>>>

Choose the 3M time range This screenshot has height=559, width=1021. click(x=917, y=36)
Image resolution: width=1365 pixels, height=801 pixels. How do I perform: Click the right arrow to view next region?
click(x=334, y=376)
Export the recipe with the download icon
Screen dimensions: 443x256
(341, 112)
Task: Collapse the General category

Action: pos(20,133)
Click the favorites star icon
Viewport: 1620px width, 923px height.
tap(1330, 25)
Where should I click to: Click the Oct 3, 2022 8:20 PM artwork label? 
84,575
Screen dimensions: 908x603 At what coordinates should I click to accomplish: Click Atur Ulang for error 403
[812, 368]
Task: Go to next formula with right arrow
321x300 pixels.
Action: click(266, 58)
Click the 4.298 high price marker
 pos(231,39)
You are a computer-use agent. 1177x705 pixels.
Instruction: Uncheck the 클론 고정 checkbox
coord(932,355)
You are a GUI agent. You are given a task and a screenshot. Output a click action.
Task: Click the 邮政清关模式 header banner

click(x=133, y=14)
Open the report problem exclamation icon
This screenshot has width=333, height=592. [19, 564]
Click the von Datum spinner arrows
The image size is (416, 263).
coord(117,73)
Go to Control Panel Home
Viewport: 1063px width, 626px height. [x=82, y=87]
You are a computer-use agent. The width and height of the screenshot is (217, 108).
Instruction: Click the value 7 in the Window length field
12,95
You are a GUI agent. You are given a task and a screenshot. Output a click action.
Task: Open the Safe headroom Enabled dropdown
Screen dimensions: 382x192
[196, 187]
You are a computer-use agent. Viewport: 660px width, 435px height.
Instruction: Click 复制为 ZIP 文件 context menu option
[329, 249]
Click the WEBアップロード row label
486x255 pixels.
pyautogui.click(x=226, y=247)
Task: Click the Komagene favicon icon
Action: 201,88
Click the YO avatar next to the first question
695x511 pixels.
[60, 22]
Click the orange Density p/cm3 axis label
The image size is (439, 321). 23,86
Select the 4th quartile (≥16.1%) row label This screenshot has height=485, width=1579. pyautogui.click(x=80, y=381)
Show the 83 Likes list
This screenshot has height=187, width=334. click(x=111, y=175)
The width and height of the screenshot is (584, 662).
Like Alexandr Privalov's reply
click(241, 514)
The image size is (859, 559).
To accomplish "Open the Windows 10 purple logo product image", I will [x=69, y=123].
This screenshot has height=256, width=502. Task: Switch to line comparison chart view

<<<

### [THE REQUEST]
Identify each line in the records above that contains the word "should", and copy every such line in full.

### [FULL RESPONSE]
Where should I click to: Click the Oct 3, 2022 8:20 PM artwork label? 
Screen dimensions: 908x603 At what coordinates should I click to accomplish: Click Atur Ulang for error 403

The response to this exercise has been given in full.